+++ Document segment +++

Together with a few colleagues interested in design activism, I designed and developed the Sharing Sustainability Fairness cards toolkit targeting primarily product, service, interaction, and user experience designers. We envisioned that the cards could be used in generative research tasks, where multiple stakeholders (i.e., researchers, designers, technologists, and product owners) conceptualize and design product/service features collaboratively. While we primarily envision the cards as a tool for inspiration and awareness for designers and design students engaging in creative group work, we can also foresee that they could be used to support reflection in individual design activities.
The SSF toolkit covers three themes drawn from research to support designers in promoting sharing and cooperativism, environmental and social and design justice: (1) sharing community challenges; (2) environmental sustainability aspects in interaction design; and (3) fairness, solidarity, and equity. There are 38 cards in the deck: the sharing challenges set contains 16 cards; the sustainability and fairness sets have 11 cards each. For each card we offered practical examples, which characterize described concept.

+++

What to do:
(A) In the toolkit text, what purpose do the three themes of the SSF toolkit serve?
(B) In the toolkit text, take the part that opens with the words containing "The SSF toolkit" and closes with "characterize described concept.", and write it out again with "deck" swapped for "pack".
(C) Decide whether each statement agrees with the toolkit text, answering yes or no and quoting the deciding words: (i) The deck contains 38 cards. (ii) The sustainability set has 16 cards. (iii) The cards are meant for group work only.

+++ Entries provided +++

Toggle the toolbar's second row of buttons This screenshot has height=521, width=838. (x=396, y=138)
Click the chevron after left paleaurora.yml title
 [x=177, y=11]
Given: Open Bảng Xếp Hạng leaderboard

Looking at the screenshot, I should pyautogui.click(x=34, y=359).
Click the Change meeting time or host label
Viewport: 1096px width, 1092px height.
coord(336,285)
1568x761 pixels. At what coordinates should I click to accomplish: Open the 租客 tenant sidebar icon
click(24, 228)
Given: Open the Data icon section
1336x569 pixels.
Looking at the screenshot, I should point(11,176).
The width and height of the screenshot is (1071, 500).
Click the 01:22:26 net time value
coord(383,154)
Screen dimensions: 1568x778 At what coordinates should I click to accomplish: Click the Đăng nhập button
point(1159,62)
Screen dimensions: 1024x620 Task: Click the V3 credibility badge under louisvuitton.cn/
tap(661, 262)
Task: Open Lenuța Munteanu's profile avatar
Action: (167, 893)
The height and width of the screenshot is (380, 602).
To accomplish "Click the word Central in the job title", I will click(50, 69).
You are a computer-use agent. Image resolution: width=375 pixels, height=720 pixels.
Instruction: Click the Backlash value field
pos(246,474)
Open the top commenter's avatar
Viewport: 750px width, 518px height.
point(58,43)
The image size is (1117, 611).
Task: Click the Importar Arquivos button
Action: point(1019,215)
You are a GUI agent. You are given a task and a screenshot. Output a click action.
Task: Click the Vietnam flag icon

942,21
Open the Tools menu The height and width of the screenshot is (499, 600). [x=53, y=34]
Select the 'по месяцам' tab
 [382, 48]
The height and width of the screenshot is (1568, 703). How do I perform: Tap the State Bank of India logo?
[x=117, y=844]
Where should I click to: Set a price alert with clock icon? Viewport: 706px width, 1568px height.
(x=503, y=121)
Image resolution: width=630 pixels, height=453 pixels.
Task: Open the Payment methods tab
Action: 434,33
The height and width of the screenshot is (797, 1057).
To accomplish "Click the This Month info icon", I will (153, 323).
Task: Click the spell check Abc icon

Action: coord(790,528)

+++

Outputs for the tasks:
(A) The three themes were drawn from research to support designers in promoting sharing and cooperativism, environmental and social and design justice.

(B)
The SSF toolkit covers three themes drawn from research to support designers in promoting sharing and cooperativism, environmental and social and design justice: (1) sharing community challenges; (2) environmental sustainability aspects in interaction design; and (3) fairness, solidarity, and equity. There are 38 cards in the pack: the sharing challenges set contains 16 cards; the sustainability and fairness sets have 11 cards each. For each card we offered practical examples, which characterize described concept.

(C)
(i) Yes: "There are 38 cards in the deck"
(ii) No: "the sustainability and fairness sets have 11 cards each"
(iii) No: "they could be used to support reflection in individual design activities"